El Ritual Sacramental de la Horda comenzó, cuando el emisario Orador se puso de pie, y se dirigió hacia el altar. Allí, se encontraba el libro que contenía las sagradas escrituras (mismo que, estaba recubierto y cosido con piel humana, ya desgastada por el tiempo).
El Orador, había tomado el libro... ¡Y mostrándolo a todos, lo besó!
Volvíendo a colocar la reliquia, en el pedestal; lo abrió, para buscar entre sus páginas polvorientas, el capítulo de la salvación. Y mientras lo leía en vos alta, alzando su manos, profetizaba sobre la redención.
¡Todos los clanes se inclinaban ante los ojos de los Dioses!
Volvíendo a recurrir a las páginas amarillentas, el Orador, buscó aquel capítulo, que contenía las palabras indicadas sobre los sacrificios. Luego, se dirigió hacia el centro del estrado, justo delante de los siete prisioneros, amarrados a los maderos.
Y dirigiendo su mirada hacia sus dos compañeros; sacó detrás de su cintura, una daga filosa (envuelta en un trozo de tela roja percudida).
Fue entonces, cuando extendió su mano derecha, para realizarse un pequeño corte en el antebrazo. La sangre, comenzó a caer gota a gota, desparramandose por el suelo. Y mientras se drenava, el emisario Verdugo se aproximó al Orador. Éste, se puso de rodillas frente a él; para recibir en su frente, la marca de los Dioses. Y con dicho emblema aún fresco, empezó a dar vueltas en circulos, rodeando a los reos. Lo hacía, mientras iba recitando parte de las sagradas escrituras. Y de un momento a otro, sacó de su espalda, un hacha enorme (manchada y recubierta de sangre vieja, con algunas partes oxidada... con un filo que podía atravesar cualquier cosa).

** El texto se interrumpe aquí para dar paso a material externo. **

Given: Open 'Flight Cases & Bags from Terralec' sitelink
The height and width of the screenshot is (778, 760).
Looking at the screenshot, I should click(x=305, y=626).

Yacía dando vueltas, mientras ostentaba su devoción por su arma y por los Dioses.
A lo que el Orador, extendió su otro brazo, y procedió a volver a realizarse otro pequeño corte con la daga... ¡Salpicando más de su sangre!
De la izquierda, se acercó el emisario Pastor, para volver a repetir el acto anterior. Puesto que, se arrodilló, y fue marcado con el símbolo nuevamente; procedió a dar vueltas, pero en sentido contrario al Verdugo. Y mientras predicaba, sobre el origen de los clanes, desenfundó su lanza, y la levantó para que todos los presentes, contemplaran su majestuosidad.
[...]
Una vez finalizado, con el rito de las escrituras, la tríada divina, debía de llevar a cabo los sacrificios correspondientes.
De ahí en más, la situación comenzó a ponerse tensa; el sudor frío de los prisioneros recorría sus cuerpos amarrados, y el miedo se expandió rápidamente.
Por su parte, la tríada, se inclinó para hacerle reverencia a los Dioses una última vez; marcando con sangre, a cada uno de los condenados.
Para ello, harían uso de los sellos (guardados en un pequeño cajón de madera antigua, justo detrás del altar); éstos, indicaban los castigos que se debían de llevar a cabo según el delito que se había cometido. Siendo éstos: (el sello del pecado, el sello de la tortura y el sello de la traición).
[...]
Cuando terminaron de marcar a los reos, el Verdugo, realizó un gesto con su cabeza, mandando a llamar a los guerreros de la Horda.
Entonces, empezaron a aparecer con sus diferentes herramientas de torturas... asustando a los prisioneros, para sembrar más miedo del que ya existía. A causa de esto, el Pastor, terminó por dirigirse, hacia el lugar donde se encontraba el clan de los Antropófagos; posicionándose, junto al líder del clan, para hacerlo partícipe de lo que se venía.
¡El sacrificio qué, pondría contento a los Dioses, estaba por iniciar!
Y el Verdugo, con su hacha en manos, estaba preparado para castigar a todos los subterrestres que se atrevieron a pecar.